=== Dataset entries ===

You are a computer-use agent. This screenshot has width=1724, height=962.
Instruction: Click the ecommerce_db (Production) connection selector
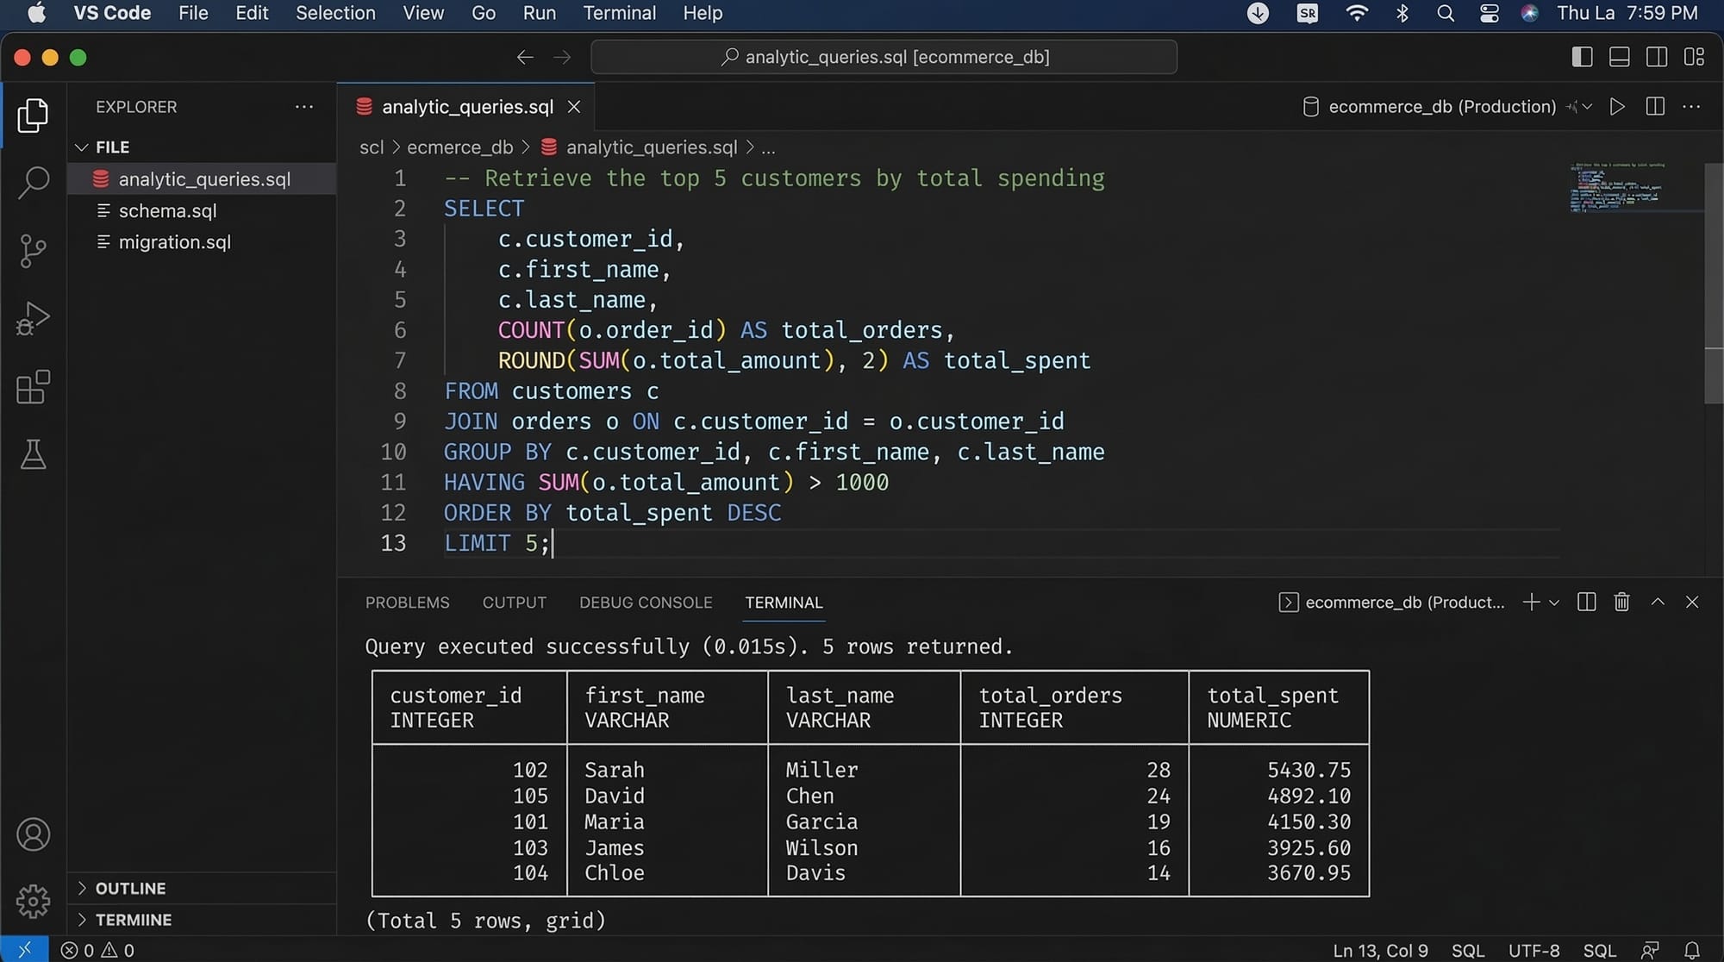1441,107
--
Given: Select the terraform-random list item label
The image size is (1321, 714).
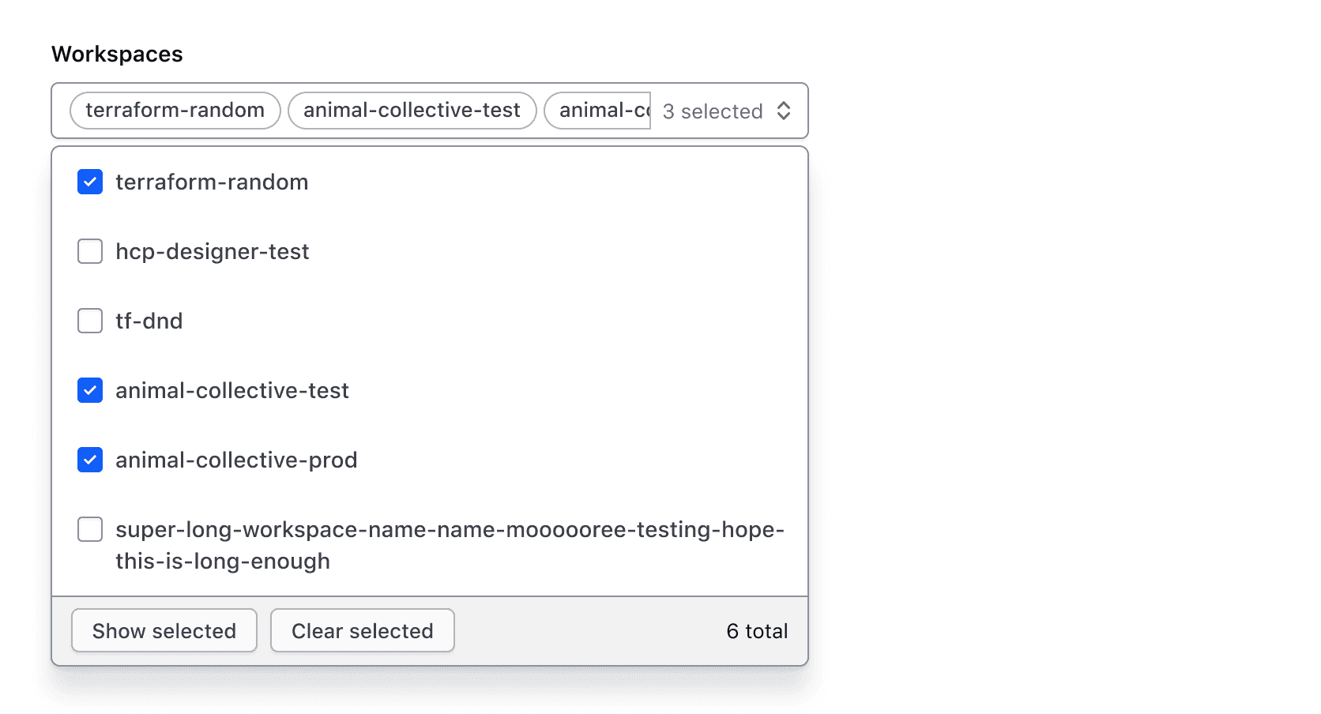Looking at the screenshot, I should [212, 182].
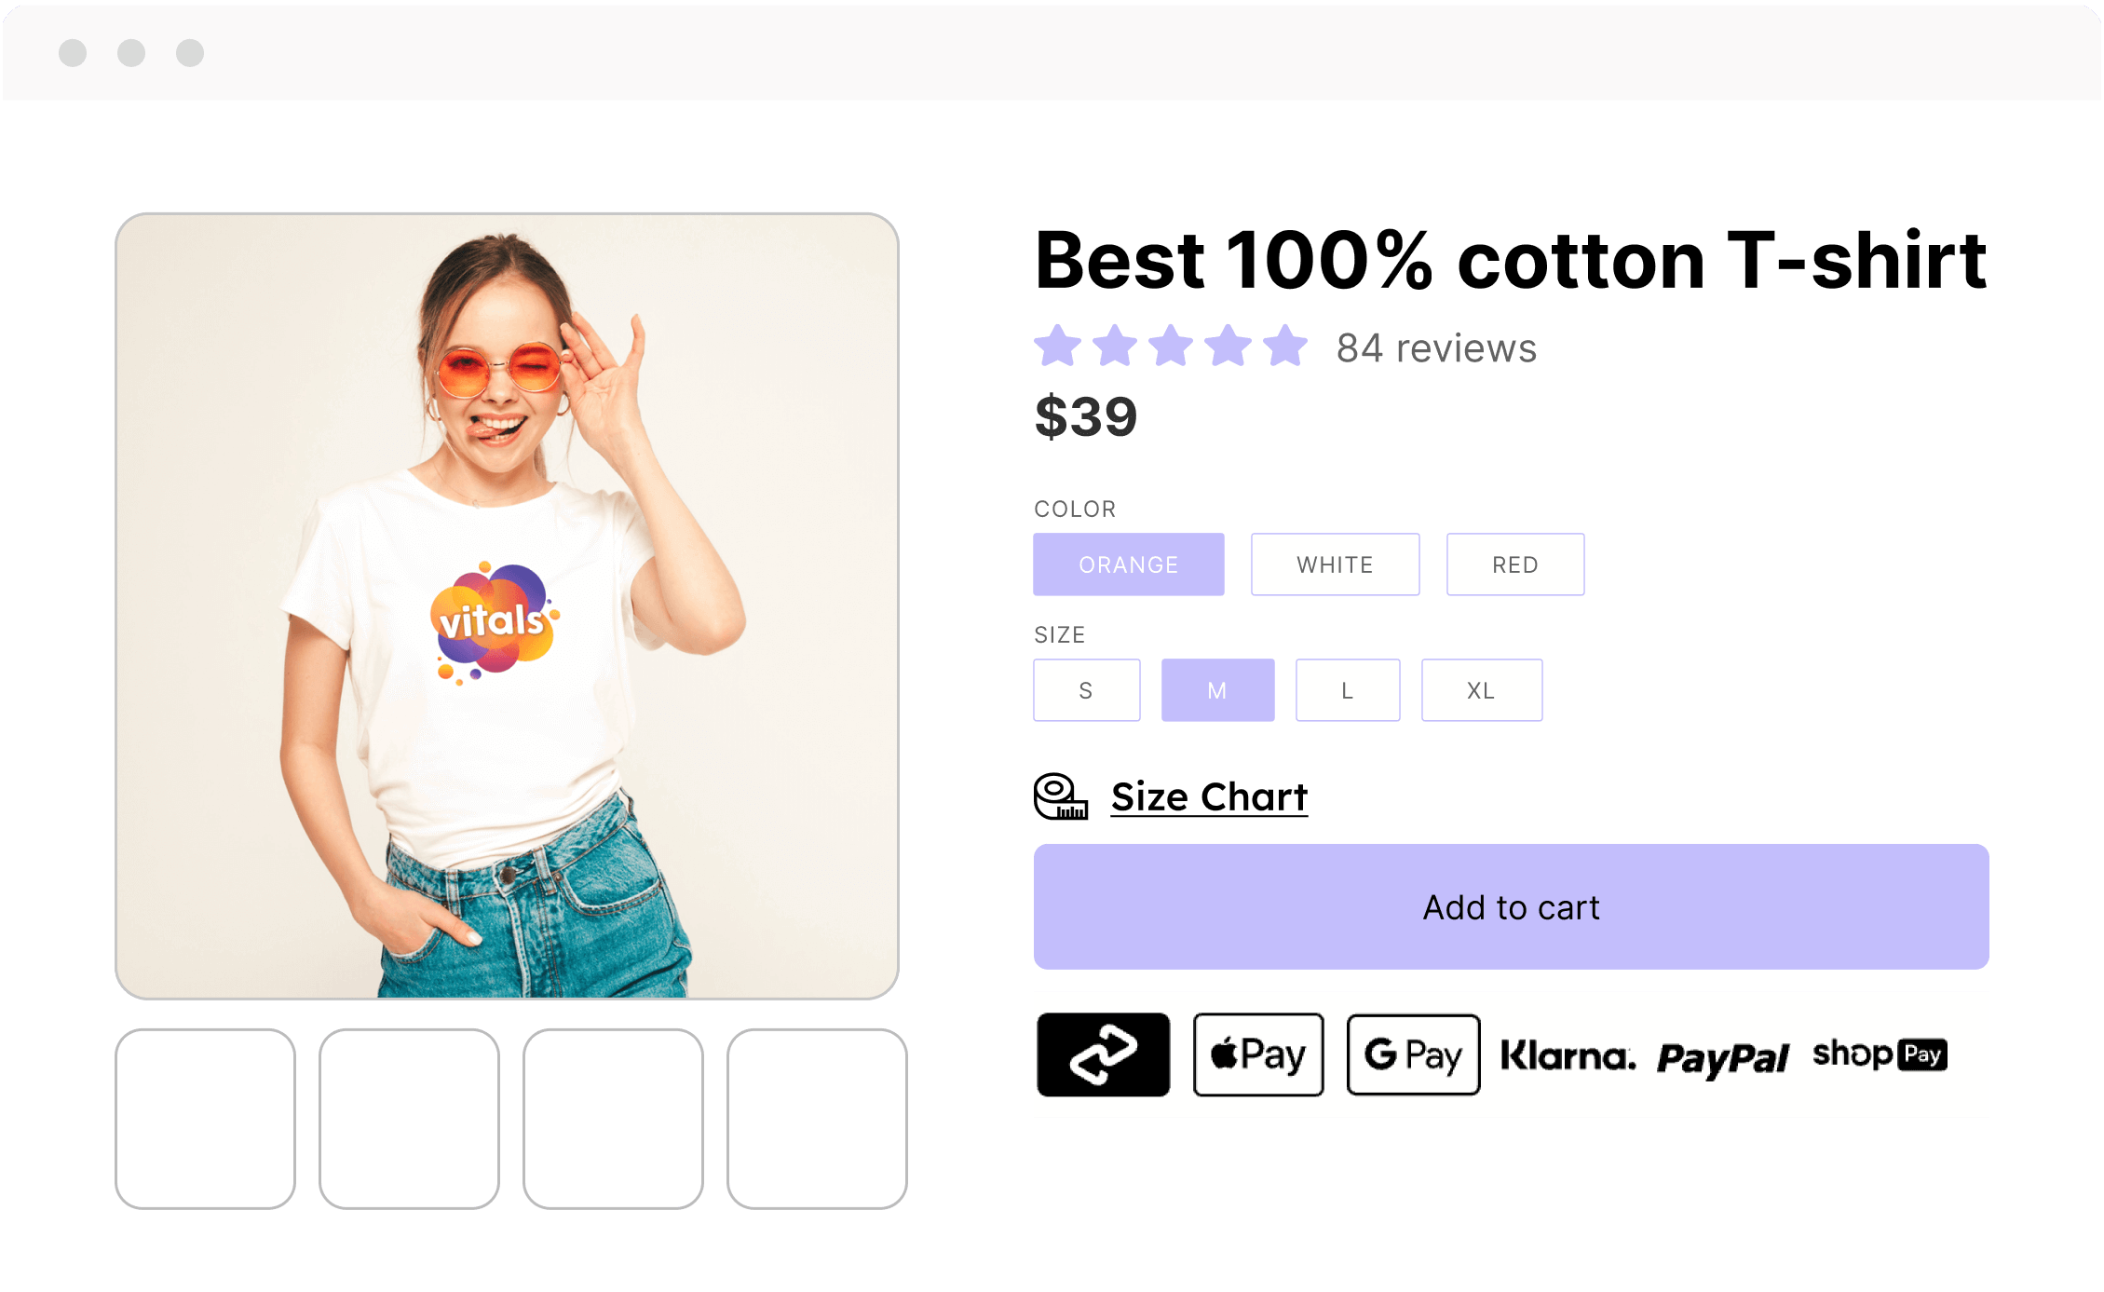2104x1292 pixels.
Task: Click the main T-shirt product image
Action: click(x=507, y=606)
--
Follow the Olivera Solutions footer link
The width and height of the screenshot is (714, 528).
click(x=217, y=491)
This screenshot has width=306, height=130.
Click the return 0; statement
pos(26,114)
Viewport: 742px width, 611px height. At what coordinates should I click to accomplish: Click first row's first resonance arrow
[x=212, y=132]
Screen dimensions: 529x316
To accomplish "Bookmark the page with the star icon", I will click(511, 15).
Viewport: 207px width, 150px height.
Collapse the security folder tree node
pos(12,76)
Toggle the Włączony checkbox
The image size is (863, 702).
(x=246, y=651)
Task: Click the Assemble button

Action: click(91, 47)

=== Task brief ===
Copy the lines from the line containing "Screen dimensions: 529x316" through the line containing "Action: click(91, 47)", keeping every character unchanged.

=== Result ===
Screen dimensions: 529x316
To accomplish "Bookmark the page with the star icon", I will click(511, 15).
Viewport: 207px width, 150px height.
Collapse the security folder tree node
pos(12,76)
Toggle the Włączony checkbox
The image size is (863, 702).
(x=246, y=651)
Task: Click the Assemble button

Action: click(91, 47)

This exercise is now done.